All of Schoenmakers’ work was sold to what became Sensi Seeds.
The Legacy Lives On
Not long after word got out of Schoenmakers’ passing, Northern California breeder Shiloh Massive of Massive Creations posted a photo of the two of them in a greenhouse. Massive said that Schoenmakers had been an idol of his since he first read about his work in 1988. “I was like, I want to be this dude. Later in the late 1990s, early 2000s, when I moved to Amsterdam and starting the seed company, I had a friend who knew Nevil,” he told Cannabis Now.
Schoenmakers had already left his famed castle for the countryside and wasn’t taking many guests. Massive was able to get the invite, and as he looked at koi fish with Schoenmakers, he says they talked about the legend’s general ethos in breeding.
“The whole conversation was about breeding and breaking different things down.
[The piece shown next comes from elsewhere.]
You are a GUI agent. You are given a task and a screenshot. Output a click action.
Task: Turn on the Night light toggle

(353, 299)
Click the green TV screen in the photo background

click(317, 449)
He told me his next step was he was going to take on the sultans and the princes and show them someone financially handicapped like himself could breed the greatest horses in the world,” Massive said.
Massive says it wasn’t that Schoenmakers was intense, he was just razor-focused on everything he was doing, not just cannabis. At the end of the day, he opened up to Massive about his remaining seedstock.
“I was lucky enough to get some of those seeds. I got an A5, some Nevil crosses, and I think there was a [Skunkman] Sam indica in there,” Massive said. Those genetics are now in his current projects, living on and growing into new and beautiful cannabis strains.